Add order (Reference, Symbol, Side, Price, Quantity)
Cancel order (Reference, Decremented quantity)
Replace order (Reference, New reference, New price, New quantity)
Order executed (Reference, Executed quantity)

During a normal trading day it’s common to receive hundreds of thousands of these events per second. The challenge is to process these events and aggregate the orders into a series of bid and offer prices and sizes with low latency. This involves several steps:

The data is received on the wire
Decode the wire format
Update the state of the order
Update the state of the aggregate order book
Inform consumers of the updated order book

The first step can be accelerated by using kernel bypass technology which transfers data directly from the NIC into userspace memory using DMA. Decoding the wire format is usually trivial. In order to track the state of each order the feed handler needs two mappings. One from symbol to order book and one from order reference to order. These mappings are unordered and implemented using hash tables. Each order book needs to keep track of two ordered sets of aggregated price levels, one for bids and one for offers. A typical data structure for this would be a binary search tree. Finally any consumers of the market data are informed. This setup results in O(log n) complexity in number of price levels of the feed handler.

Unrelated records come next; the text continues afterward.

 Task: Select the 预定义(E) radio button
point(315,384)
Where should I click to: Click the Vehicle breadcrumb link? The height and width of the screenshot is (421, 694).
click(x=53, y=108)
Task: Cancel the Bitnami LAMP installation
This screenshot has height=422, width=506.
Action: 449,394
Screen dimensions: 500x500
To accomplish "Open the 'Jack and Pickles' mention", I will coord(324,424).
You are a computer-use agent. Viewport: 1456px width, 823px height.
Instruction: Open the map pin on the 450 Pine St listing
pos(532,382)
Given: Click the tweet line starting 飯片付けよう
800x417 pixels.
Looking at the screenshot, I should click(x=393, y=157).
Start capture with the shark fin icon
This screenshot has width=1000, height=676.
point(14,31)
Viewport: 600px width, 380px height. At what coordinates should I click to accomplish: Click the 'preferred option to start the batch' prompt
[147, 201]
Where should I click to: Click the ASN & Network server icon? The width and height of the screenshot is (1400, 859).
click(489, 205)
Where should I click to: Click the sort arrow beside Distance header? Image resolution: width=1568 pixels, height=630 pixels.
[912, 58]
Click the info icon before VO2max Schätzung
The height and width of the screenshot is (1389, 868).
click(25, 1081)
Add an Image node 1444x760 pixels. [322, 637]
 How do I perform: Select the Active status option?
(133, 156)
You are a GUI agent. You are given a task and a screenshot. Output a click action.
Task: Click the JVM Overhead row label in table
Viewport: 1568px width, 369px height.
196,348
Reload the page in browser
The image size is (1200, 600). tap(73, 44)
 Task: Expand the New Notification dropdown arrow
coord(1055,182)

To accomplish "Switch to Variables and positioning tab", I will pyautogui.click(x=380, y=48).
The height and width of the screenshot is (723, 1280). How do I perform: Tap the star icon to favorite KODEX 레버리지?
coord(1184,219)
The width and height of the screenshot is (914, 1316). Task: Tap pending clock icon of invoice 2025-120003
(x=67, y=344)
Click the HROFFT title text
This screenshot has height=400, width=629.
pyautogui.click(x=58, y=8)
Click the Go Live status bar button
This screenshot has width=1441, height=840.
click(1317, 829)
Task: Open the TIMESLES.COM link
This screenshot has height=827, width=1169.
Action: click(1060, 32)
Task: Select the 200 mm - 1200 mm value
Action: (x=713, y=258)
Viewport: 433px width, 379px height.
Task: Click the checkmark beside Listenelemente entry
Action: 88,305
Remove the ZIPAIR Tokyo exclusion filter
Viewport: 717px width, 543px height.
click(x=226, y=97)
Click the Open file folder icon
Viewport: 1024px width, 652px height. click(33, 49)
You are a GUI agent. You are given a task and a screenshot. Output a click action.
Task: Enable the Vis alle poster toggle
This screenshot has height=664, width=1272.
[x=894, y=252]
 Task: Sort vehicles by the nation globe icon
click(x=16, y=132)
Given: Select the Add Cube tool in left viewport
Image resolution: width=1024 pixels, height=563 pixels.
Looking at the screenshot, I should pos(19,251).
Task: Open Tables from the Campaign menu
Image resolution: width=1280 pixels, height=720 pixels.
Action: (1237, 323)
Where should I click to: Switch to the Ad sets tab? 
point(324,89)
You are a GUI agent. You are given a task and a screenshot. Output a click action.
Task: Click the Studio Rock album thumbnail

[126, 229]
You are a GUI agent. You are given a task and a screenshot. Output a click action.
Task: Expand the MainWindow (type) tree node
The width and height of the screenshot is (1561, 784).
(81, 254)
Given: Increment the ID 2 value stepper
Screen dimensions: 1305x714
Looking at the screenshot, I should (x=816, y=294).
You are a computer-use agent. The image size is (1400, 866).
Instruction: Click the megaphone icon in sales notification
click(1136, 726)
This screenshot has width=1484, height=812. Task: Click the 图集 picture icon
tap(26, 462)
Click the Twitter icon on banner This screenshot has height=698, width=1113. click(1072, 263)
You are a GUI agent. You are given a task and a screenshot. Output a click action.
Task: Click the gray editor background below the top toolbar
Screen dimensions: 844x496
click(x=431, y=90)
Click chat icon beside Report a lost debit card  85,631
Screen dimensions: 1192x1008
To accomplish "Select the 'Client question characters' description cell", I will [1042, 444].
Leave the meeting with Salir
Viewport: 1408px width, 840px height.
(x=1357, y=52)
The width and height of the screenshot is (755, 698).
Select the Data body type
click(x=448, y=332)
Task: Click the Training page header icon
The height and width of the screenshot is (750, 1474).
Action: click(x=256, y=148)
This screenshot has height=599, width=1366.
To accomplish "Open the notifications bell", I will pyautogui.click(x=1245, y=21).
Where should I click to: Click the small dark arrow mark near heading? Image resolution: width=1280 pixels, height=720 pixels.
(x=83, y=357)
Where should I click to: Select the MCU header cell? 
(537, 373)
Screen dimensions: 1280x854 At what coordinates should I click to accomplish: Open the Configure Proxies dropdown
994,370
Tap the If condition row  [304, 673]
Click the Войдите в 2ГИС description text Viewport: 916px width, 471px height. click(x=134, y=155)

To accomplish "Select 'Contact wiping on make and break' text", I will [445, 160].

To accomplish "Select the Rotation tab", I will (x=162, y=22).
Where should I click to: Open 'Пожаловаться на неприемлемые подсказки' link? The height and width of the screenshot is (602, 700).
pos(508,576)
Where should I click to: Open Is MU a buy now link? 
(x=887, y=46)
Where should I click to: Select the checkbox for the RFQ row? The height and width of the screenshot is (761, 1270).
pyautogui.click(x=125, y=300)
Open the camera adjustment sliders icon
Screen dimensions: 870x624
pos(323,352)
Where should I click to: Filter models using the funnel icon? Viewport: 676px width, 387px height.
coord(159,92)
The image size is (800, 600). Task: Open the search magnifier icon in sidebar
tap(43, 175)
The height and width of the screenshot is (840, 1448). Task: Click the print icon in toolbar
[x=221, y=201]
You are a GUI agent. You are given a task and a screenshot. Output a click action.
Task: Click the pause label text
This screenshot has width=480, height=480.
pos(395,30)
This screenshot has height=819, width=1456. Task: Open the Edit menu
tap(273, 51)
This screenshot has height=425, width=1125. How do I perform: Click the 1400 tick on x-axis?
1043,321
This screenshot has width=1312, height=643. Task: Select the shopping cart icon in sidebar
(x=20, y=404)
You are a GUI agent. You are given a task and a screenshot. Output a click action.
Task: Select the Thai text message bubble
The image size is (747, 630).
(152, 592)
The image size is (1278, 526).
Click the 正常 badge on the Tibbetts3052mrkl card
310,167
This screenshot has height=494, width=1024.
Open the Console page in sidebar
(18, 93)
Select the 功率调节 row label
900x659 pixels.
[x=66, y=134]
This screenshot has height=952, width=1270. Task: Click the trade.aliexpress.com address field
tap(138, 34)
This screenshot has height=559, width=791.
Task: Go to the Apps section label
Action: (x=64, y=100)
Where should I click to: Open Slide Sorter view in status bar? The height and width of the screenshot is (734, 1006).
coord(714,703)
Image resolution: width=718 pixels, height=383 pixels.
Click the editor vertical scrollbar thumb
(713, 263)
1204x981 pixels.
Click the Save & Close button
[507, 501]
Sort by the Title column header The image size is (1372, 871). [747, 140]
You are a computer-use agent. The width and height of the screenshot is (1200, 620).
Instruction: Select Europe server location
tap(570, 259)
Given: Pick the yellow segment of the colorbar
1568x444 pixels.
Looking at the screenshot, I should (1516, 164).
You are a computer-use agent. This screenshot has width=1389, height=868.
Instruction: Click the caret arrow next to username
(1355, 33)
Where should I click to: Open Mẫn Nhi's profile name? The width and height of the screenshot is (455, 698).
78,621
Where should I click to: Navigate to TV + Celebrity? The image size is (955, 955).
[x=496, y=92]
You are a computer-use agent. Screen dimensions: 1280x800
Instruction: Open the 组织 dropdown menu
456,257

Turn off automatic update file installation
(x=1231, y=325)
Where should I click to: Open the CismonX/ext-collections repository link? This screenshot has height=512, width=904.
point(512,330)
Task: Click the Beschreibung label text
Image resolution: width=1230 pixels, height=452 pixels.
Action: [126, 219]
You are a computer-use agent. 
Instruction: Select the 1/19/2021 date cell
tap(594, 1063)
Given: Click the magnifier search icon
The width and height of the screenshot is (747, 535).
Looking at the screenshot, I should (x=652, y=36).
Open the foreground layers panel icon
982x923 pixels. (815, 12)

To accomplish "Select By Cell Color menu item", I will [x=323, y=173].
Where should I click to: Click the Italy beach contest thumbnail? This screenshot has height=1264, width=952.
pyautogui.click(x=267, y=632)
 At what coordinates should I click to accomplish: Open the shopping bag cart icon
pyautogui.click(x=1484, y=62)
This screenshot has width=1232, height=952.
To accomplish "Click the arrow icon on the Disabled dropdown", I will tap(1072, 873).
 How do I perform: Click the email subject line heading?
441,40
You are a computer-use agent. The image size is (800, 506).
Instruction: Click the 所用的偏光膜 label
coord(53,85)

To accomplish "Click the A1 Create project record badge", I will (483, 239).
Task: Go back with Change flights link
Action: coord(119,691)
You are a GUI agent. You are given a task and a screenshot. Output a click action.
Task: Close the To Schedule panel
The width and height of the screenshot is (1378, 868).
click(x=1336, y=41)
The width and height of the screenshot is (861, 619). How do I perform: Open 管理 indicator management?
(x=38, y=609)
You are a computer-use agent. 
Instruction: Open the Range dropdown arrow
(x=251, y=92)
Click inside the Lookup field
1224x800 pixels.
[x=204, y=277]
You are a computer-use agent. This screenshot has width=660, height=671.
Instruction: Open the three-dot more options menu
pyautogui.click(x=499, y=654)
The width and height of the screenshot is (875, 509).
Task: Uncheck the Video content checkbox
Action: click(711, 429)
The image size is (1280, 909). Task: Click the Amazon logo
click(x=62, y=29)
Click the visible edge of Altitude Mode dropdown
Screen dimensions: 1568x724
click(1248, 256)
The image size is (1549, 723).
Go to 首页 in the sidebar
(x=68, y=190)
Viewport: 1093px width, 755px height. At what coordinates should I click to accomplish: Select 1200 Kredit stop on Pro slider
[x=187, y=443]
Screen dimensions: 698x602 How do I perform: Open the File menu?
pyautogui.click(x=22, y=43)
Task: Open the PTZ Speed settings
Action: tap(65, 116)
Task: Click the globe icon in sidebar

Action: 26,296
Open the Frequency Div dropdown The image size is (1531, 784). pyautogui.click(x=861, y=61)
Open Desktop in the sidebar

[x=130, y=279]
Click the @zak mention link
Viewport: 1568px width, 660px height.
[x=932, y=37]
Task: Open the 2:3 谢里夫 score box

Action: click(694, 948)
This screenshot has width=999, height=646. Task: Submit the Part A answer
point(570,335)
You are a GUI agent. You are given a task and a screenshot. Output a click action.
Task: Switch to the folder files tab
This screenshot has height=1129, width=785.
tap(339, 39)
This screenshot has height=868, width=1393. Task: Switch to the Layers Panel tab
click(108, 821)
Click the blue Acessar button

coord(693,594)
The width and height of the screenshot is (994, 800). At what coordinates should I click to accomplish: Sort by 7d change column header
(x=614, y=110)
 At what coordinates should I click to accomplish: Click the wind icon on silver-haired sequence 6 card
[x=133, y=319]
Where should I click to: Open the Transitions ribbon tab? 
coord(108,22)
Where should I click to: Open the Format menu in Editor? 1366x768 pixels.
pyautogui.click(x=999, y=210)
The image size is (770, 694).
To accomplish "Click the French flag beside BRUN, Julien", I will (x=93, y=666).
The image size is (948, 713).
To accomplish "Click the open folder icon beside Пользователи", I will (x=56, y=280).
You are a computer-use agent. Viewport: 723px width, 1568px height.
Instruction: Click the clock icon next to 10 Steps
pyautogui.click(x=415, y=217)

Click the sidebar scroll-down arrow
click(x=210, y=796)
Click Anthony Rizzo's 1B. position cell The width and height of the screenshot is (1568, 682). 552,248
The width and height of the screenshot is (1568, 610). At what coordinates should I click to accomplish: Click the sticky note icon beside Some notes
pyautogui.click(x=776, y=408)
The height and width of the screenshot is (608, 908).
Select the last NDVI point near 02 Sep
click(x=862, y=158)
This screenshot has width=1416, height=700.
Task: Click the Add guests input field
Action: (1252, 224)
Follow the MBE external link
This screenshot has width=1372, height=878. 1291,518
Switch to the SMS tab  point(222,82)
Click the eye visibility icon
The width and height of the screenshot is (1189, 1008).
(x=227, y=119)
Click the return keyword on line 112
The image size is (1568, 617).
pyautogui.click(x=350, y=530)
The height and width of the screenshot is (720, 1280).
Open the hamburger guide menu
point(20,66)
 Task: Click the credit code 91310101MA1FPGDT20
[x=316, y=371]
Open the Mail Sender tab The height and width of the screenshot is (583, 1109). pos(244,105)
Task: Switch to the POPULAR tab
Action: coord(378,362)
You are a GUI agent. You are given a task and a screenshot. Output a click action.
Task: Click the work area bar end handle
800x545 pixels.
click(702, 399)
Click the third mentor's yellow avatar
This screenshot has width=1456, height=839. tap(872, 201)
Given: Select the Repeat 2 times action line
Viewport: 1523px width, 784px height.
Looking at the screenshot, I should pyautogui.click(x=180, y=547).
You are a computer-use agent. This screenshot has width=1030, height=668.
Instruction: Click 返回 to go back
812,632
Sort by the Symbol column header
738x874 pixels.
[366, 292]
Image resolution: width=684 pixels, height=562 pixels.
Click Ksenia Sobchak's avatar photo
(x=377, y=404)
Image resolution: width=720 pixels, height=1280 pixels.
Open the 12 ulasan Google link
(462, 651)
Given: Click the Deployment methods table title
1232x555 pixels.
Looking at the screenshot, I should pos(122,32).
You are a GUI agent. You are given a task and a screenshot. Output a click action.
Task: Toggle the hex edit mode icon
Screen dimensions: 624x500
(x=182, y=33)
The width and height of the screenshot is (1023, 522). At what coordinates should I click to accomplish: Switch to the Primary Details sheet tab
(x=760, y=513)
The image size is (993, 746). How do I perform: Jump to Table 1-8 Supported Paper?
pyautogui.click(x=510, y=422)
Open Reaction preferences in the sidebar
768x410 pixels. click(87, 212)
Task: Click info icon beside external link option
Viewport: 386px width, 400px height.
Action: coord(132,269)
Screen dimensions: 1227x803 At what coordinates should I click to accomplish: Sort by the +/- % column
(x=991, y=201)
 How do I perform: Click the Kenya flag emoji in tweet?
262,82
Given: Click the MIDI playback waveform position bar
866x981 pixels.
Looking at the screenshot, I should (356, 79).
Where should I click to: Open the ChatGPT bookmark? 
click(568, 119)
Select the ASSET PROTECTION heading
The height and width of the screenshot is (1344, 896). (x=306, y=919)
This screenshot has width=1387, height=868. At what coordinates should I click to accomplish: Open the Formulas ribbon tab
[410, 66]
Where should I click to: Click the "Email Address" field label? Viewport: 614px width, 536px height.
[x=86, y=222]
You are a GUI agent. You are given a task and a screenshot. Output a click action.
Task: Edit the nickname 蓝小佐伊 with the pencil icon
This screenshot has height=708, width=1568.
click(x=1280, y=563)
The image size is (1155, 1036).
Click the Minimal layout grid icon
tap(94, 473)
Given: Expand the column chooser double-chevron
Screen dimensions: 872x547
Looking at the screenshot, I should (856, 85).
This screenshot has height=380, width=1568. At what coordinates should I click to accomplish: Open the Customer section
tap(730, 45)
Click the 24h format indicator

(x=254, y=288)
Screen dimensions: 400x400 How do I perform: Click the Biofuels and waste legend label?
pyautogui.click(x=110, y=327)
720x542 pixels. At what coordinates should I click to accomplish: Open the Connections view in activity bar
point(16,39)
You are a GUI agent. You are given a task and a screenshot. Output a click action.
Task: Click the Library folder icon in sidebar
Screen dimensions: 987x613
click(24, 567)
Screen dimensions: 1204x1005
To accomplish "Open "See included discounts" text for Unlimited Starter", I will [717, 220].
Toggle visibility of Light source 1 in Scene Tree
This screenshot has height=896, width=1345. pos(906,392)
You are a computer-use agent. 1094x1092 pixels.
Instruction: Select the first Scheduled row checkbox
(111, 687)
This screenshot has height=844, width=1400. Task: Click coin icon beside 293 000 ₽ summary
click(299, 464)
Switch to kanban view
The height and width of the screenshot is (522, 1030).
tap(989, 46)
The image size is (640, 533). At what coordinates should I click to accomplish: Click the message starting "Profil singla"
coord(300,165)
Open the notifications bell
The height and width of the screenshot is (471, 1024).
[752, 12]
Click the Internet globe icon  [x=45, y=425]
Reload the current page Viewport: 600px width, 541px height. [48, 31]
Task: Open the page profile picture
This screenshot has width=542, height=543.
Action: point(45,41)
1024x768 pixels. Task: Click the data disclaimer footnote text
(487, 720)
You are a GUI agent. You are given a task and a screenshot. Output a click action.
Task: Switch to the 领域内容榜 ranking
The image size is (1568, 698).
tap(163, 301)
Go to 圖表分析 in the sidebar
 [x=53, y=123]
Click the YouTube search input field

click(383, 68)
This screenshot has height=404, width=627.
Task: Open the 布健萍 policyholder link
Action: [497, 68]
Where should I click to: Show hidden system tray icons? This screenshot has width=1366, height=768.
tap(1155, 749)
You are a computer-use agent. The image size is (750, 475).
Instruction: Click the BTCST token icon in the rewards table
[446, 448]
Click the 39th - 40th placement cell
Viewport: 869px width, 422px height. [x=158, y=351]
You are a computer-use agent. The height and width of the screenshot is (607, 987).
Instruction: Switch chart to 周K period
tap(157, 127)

I created a simple C++ implementation of a feed handler for NASDAQ ITCH 4.1 and benchmarked it using example data downloaded from NASDAQ:

Mean:   0.71 us/update
95%:    1.03 us/update
Max:    1007.14 us/update
Min:    0.01 us/update
0 
0.1 
0.2 
0.3 ******
0.4 ************
0.5 **************
0.6 ****************
0.7 *****************
0.8 ***************
0.9 ***************

These statistics were generated by timing batches of 100 updates in order to reduce the measurement error. The results looks decent, but the histogram shows a fairly wide distribution around the mean. So what’s going on here? Jitter can usually be attributed to memory allocations and cpu cache misses. There are memory allocations occurring in the hash tables and the search trees whenever something is added or removed. Each hash table look up pulls in two cache lines and each search tree operation pulls in many cache lines. How can we improve the cache efficiency of the feed handler? One important property of market data is that the updates are exponentially distributed over price. So by keeping the price levels in a sorted array most of the insertions and deletions would only cause a few elements to be moved around and no memory allocations. Furthermore in-order iteration will be cache efficient:

Mean:   0.57 us/update
95%:    0.79 us/update
Max:    992.53 us/update
Min:    0.01 us/update
0 
0.1 
0.2 **
0.3 ************
0.4 ********************
0.5 *************************
0.6 **********************
0.7 **********
0.8 ***
0.9 **

This looks much better and is very consistent even though complexity is O(n) in number of price levels. There are further micro optimizations possible and big gains can be achieved by only processing a small set of symbols.

The implementation is available at github.